List every organization named in the article on Casper Bendixsen's appointment as director.

◆ EXTRACTED TEXT ◆
_ _ _ _ _ _ _

Casper Bendixsen Named Director of NFMC

Casper Bendixsen Named Director of NFMC

 

A leader is one who knows the way, goes the way, and shows the way.

– John C. Maxwell

Take a look at the UMASH website and you will find we partner with a number of other organizations to promote safety and health in agriculture. The National Farm Medicine Center (NFMC), which is part of the Marshfield Clinic Research Institute in Marshfield, WI, is one such partner and has recently announced a new director – Casper “Cap” Bendixsen, PhD.

Cap has been a leader at the NFMC and involved with a number of UMASH projects – most recently Rural Firefighters Deliver Ag Safety and Health (RF-DASH), an innovative training program for rural fire departments.

Read the press release below to learn about Cap and his new leadership role at the National Farm Medicine Center.

The press released was originally published February 26, 2019 by the National Farm Medicine Center.


National Farm Medicine Center names new director

Scott Heiberger
National Farm Medicine Center
Heiberger.Scott@marshfieldresearch.org
715-389-7541

Casper “Cap” Bendixsen, Ph.D., a research scientist specializing in social-cultural anthropology, has been named director of the National Farm Medicine Center, part of Marshfield Clinic Research Institute, effective March 3.

Bendixsen joined Farm Medicine in 2013. His own farming and ranching background has helped in bringing agricultural communities into all phases of research, with the ultimate goal of improving their health and safety. He has successfully competed for funding from the National Institutes of Health and Centers for Disease Control and Prevention to support his work.

_ _ _ _ _ _ _

◆ RECORDED DATA ◆
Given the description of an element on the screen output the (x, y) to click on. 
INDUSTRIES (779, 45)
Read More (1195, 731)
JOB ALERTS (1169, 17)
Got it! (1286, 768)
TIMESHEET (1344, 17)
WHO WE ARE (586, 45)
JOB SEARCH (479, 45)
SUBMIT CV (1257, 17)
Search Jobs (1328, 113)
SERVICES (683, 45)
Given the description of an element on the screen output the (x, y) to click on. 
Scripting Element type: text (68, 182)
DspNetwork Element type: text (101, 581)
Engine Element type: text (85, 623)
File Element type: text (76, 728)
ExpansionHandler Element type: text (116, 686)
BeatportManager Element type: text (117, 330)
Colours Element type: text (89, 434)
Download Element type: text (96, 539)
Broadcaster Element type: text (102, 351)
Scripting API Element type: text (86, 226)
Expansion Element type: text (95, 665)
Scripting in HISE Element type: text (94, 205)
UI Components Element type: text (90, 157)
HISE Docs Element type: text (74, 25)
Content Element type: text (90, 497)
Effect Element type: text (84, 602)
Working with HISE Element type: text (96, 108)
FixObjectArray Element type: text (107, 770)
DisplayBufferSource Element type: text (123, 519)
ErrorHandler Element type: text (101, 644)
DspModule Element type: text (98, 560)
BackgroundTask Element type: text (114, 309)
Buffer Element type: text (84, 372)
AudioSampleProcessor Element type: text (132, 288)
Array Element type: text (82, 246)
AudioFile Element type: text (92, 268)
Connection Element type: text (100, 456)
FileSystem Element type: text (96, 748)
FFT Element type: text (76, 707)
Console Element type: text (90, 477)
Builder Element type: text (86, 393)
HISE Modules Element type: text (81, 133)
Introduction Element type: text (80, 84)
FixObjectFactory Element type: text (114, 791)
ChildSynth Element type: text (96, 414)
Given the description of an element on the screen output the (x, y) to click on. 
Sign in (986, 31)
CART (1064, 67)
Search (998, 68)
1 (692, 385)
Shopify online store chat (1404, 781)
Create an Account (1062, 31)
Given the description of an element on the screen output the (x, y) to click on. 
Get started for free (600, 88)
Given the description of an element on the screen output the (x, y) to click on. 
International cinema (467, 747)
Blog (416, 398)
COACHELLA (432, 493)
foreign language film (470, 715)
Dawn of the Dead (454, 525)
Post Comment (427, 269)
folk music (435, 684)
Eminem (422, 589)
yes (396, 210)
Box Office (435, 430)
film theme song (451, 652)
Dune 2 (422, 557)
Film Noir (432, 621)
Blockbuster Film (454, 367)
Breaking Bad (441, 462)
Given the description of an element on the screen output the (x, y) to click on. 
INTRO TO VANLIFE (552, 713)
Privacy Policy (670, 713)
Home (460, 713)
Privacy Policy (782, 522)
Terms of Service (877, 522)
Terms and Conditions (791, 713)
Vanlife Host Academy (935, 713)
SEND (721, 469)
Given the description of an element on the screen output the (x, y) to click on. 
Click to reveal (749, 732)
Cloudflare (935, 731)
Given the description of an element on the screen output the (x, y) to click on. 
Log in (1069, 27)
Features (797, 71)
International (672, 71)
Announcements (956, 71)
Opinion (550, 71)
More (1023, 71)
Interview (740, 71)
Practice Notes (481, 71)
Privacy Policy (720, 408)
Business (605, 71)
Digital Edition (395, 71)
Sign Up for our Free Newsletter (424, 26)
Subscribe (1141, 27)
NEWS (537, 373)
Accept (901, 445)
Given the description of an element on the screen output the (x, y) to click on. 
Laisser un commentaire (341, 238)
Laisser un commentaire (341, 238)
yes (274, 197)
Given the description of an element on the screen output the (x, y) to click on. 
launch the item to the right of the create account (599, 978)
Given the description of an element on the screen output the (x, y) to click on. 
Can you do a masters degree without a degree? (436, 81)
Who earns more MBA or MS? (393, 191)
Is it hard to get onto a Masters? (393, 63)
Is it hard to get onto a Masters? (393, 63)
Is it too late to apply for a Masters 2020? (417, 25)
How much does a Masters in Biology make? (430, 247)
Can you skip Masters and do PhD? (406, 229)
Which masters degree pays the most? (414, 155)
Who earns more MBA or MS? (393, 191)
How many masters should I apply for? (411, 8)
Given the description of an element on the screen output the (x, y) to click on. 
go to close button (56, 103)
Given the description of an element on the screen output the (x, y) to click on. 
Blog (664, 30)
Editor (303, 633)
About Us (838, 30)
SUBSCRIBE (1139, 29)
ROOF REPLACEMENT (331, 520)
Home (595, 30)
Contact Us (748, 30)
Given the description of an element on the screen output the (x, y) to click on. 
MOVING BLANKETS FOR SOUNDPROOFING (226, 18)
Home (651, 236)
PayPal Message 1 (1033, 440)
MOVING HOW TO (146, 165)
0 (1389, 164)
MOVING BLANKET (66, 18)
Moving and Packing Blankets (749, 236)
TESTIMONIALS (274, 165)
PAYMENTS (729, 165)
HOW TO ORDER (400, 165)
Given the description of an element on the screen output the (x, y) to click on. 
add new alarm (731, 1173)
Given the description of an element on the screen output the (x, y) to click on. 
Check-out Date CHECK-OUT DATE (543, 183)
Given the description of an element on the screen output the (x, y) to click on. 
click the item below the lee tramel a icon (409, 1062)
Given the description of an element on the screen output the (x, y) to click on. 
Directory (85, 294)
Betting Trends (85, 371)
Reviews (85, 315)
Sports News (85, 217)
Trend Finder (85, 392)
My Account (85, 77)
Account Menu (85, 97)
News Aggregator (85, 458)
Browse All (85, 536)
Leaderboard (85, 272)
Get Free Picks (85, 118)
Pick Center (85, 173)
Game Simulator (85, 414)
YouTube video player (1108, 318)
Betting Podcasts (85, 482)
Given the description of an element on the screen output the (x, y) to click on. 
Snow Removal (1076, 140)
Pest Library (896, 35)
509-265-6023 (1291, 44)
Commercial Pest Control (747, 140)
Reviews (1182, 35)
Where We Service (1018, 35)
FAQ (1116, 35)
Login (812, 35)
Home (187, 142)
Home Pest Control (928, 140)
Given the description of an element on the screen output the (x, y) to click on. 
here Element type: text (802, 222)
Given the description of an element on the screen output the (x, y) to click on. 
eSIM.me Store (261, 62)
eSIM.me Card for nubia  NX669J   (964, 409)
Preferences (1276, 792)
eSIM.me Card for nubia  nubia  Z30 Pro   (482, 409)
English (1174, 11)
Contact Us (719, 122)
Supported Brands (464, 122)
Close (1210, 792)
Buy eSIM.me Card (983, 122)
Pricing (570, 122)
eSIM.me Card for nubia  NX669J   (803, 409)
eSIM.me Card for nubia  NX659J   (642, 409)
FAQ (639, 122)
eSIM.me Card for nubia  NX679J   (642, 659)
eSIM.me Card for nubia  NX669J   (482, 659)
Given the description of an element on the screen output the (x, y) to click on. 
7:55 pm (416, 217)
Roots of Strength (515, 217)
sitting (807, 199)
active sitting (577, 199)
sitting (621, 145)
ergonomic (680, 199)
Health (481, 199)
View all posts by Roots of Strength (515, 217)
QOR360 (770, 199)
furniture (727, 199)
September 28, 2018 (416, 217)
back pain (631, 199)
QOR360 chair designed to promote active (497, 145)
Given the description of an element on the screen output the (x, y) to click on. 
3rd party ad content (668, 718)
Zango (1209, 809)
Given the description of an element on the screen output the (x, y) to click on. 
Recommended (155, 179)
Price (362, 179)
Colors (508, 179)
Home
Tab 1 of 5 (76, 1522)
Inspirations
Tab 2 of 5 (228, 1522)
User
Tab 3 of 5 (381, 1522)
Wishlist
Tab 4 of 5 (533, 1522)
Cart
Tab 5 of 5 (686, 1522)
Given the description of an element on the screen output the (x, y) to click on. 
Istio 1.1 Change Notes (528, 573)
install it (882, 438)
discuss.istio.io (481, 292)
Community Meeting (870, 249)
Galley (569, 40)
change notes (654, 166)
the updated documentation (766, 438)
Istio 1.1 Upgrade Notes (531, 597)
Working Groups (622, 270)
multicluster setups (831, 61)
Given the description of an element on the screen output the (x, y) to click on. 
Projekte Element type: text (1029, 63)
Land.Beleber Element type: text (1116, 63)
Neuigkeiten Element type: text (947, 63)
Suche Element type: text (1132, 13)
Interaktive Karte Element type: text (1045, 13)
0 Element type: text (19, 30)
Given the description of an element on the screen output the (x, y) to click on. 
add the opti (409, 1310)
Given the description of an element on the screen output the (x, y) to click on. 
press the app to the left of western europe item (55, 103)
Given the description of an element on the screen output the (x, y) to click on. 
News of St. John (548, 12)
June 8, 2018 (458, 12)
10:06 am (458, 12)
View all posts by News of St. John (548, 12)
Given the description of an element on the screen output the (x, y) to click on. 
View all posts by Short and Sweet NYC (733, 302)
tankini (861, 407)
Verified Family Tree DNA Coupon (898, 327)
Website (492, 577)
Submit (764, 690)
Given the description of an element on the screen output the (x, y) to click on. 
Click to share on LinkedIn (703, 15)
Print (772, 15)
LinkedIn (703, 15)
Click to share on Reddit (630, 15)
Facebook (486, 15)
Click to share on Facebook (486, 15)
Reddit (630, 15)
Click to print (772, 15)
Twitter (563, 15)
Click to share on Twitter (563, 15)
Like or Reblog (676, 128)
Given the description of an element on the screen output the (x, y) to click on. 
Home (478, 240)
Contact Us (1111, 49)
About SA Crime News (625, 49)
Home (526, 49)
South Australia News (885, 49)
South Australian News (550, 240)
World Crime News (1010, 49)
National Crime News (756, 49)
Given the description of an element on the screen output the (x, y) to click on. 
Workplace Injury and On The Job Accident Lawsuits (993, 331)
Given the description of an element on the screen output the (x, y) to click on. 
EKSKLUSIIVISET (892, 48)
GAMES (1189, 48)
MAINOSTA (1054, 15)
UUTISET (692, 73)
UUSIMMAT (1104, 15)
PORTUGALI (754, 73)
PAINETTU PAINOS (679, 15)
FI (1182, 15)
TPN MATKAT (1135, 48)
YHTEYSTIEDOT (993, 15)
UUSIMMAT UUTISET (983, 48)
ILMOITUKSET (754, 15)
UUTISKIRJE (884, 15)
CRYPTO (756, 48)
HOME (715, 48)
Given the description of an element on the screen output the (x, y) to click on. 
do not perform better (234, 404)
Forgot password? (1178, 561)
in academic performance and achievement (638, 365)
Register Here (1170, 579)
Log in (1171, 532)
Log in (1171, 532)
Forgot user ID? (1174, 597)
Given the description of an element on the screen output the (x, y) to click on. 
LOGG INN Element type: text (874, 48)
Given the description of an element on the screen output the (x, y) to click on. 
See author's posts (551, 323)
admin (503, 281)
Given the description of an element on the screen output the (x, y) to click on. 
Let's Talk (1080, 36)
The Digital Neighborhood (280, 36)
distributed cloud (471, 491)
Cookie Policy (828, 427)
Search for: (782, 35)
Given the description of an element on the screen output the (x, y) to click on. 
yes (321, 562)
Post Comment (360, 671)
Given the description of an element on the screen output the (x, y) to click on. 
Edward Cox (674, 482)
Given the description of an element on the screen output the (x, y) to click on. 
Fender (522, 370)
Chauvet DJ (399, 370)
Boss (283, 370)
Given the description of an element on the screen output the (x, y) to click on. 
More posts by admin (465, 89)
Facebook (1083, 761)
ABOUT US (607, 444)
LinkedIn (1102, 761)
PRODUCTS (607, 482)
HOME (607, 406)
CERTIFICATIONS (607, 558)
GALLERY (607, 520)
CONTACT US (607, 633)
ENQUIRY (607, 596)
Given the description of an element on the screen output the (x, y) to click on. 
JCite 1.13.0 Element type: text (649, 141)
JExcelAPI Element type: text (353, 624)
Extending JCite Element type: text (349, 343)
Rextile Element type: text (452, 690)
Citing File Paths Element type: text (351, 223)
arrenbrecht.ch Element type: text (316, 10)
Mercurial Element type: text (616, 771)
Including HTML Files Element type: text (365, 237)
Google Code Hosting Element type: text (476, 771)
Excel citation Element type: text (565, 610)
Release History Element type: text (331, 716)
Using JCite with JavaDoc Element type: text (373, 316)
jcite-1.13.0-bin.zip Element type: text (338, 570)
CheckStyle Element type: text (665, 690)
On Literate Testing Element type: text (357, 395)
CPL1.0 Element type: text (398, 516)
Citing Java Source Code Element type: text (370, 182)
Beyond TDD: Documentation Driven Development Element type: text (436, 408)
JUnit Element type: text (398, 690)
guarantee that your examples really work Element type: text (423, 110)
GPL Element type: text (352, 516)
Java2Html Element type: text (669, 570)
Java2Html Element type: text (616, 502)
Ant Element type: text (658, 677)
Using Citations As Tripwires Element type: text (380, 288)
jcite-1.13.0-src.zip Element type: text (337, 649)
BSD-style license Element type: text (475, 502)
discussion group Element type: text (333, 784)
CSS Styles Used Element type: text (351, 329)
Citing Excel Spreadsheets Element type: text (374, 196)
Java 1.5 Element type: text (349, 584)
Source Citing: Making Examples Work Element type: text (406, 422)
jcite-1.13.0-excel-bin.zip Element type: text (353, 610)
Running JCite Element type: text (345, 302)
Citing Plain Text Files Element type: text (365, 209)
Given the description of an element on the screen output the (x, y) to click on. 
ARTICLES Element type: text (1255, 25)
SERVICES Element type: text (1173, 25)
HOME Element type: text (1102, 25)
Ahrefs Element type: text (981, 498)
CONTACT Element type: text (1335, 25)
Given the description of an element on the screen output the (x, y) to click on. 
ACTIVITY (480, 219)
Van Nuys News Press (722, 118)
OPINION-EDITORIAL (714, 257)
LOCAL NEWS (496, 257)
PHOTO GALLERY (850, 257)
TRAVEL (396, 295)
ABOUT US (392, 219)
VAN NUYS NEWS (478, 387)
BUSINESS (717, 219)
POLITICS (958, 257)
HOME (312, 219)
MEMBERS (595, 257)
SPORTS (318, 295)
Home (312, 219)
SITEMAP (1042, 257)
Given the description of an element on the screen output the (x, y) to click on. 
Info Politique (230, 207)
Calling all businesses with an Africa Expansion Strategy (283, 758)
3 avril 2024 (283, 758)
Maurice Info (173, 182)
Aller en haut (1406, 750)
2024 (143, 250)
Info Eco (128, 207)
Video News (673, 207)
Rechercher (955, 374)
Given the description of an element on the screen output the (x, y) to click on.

_ _ _ _ _ _ _

◆ WRITTEN ANSWER ◆
UMASH
National Farm Medicine Center (NFMC)
Marshfield Clinic Research Institute
National Institutes of Health
Centers for Disease Control and Prevention